For some time that was it. Then, as I begun to learn more about film and video, I discovered color spaces: various flavors of RGB, such as Rec601 and Rec709, but above all, YUV and by extension chroma subsampling. YUV was interesting, because luminance and chroma channels were separated. I toyed with it briefly, mostly doing contrast adjustments. Then Dan Margulis’ book “Photoshop LAB Color” book came out (now in 2nd edition), and that elevated my understanding to new levels. I had known a few tricks with Lab color space, mostly sharpening in the lightness channel, but through this book I got to know this space and its capabilities pretty well. I even used Photoshop Smart Objects to perform lossless conversions. It was not a great workflow, but it served its purpose. I thought I knew it all. I kept wondering why the video world did not make use of YUV, which is kind of similar to Lab.

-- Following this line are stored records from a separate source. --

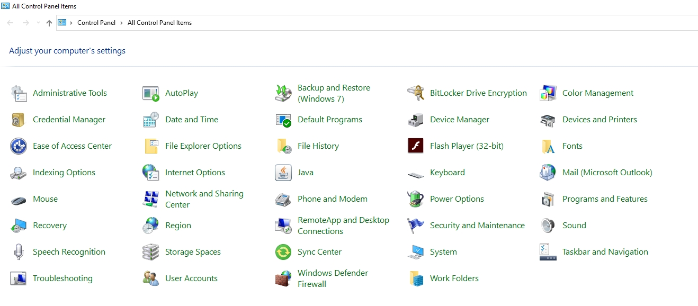Adjust Mouse settings
This screenshot has width=698, height=306.
pyautogui.click(x=46, y=199)
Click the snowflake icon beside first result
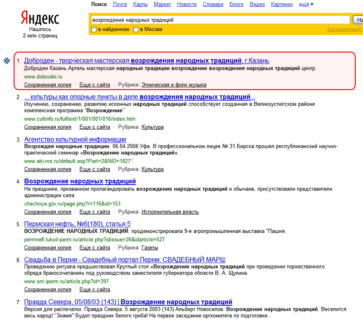Viewport: 363px width, 321px height. click(7, 61)
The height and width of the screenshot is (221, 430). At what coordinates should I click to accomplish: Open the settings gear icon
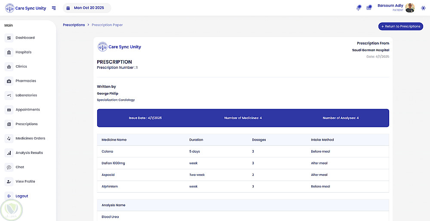coord(423,8)
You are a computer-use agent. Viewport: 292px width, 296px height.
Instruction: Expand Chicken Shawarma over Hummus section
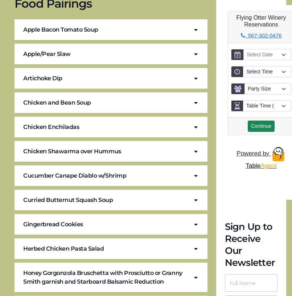(x=111, y=151)
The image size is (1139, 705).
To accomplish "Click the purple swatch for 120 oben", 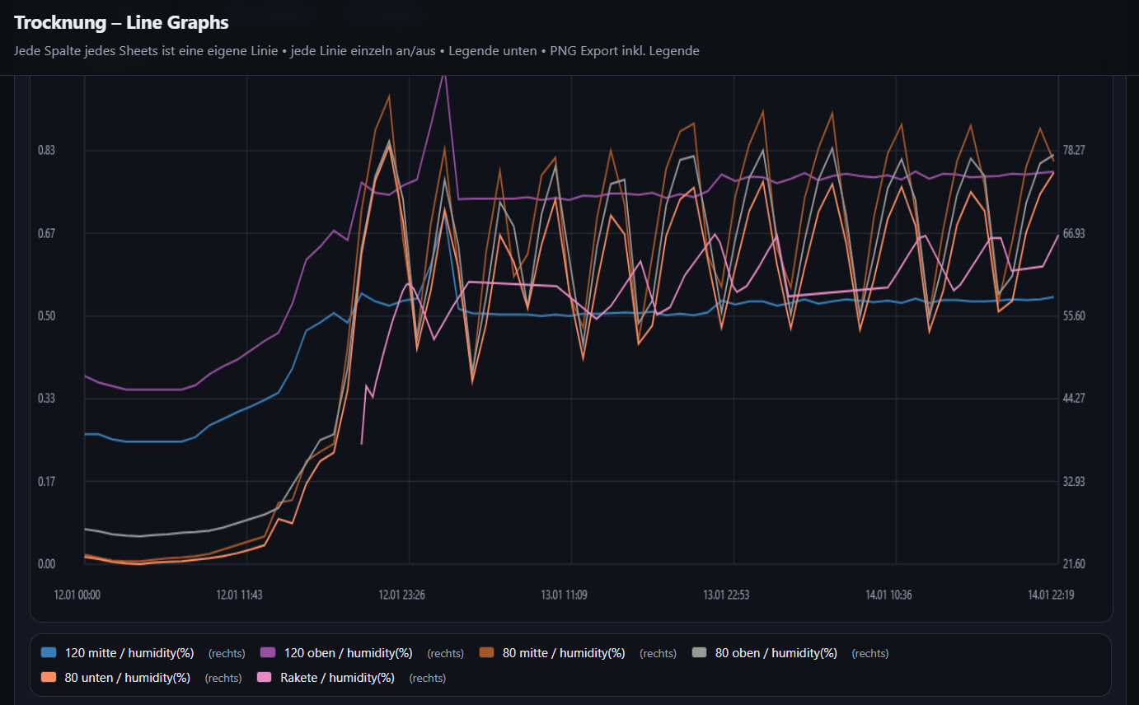I will click(268, 653).
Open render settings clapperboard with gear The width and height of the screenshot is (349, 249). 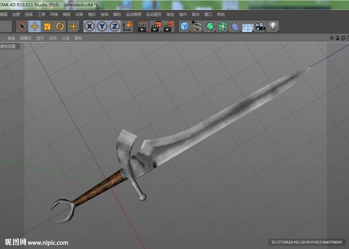169,27
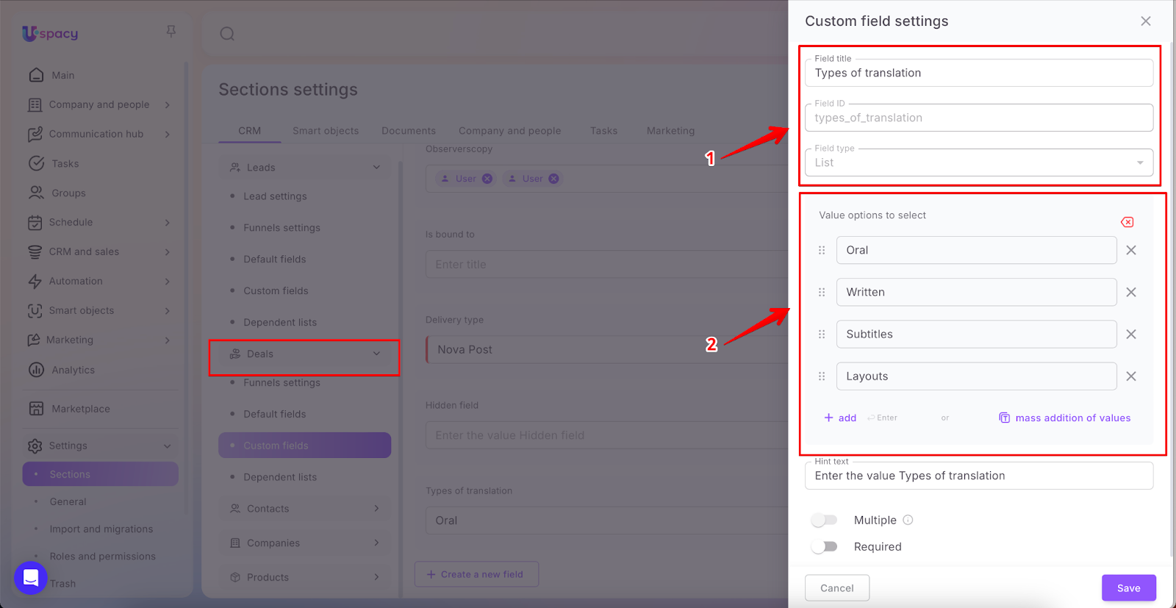
Task: Enable the Required switch
Action: pos(824,546)
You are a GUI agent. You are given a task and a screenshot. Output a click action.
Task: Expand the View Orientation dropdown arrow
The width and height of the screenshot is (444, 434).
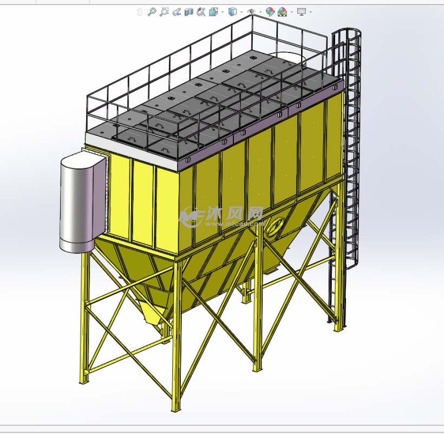223,12
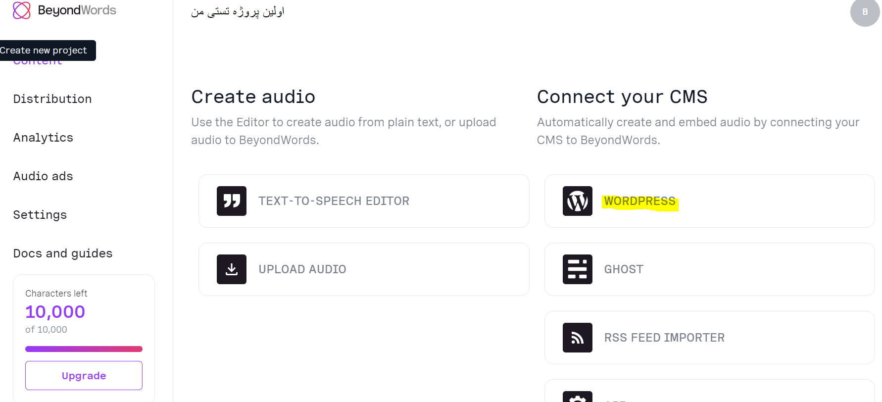The height and width of the screenshot is (402, 882).
Task: Click the Upgrade button
Action: tap(84, 376)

When Lab finally began creeping into the world of film and video color correction (for example in daVinci Resolve), I felt I was well ahead of the game. It was hubris, of course, considering DCI P3, XYZ, ACES and everything that is being done to the so-called digital negative to make it look best in theaters, with which I had almost no experience. At some point I lost interest though. I felt I knew enough to keep me going, and that there was nothing new under the sun. When the LUT craze came not so long ago, I was unmoved. 1D LUTs were just glorified curves, and 3D LUTs not so complex color transformations. It’s all bits and bytes, matrix here, matrix there, I have already seen it all. Booooring.

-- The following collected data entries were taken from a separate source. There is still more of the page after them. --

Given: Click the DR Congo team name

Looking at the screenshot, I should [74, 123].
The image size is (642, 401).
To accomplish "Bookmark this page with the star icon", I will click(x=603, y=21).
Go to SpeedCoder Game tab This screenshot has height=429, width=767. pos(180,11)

But this was before I was asked to review 3D LUT Creator.
What Is It?
3D LUT Creator is a stand-alone application that allows you to twist, bend and modify color in every way you could possibly imagine. It was created by a Russian photographer/developer Oleg Sharonov at first for his own use, and then released publicly. It is available in 3 versions (Grading edition, Standard, and Pro), that offer different capabilities. I was given a Pro version for testing with all options unlocked.
What Can You Do With It?
Everything and anything that has to do with color transformation. Seriously, there seem to be no limits. The editor opens with the A/B chart, at the bottom of which you will find the controls such as tint and temperature, brightness, contrast, saturation and most of the usual suspects. Next on the familiarity scale will be the RGB and Lightness curves, and on the same tab you will also find their more advanced counterparts: Luma/Sat, Sat/Luma and Sat/Sat. But this is just a warm-up. The real magic happens in three other tabs: A/B, C/L and 2D Curves.
A/B chart is the color wheel or a vectroscope – pure color without the lightness component. On the chart there is a grid, which shape and division can be adjusted using the options right above. Dragging anywhere in the grid will move one or more points to another place, resulting in a smooth change of the associated color. This dragging works a bit like the puppet tool in After Effects – the points which are not pinned (larger) will also be adjusted to create a smoother transition. It takes a moment to get used to the way this dragging works, especially since there are several ways to select them and effect the change. You can also drag directly on a picture, if you so prefer. And if you want to change the lightness of a particular color, just press Shift and drag the points up or down. This grid-based transformation is really the secret sauce of 3D LUT Creator. I have never seen anything else that gives you this amount of control.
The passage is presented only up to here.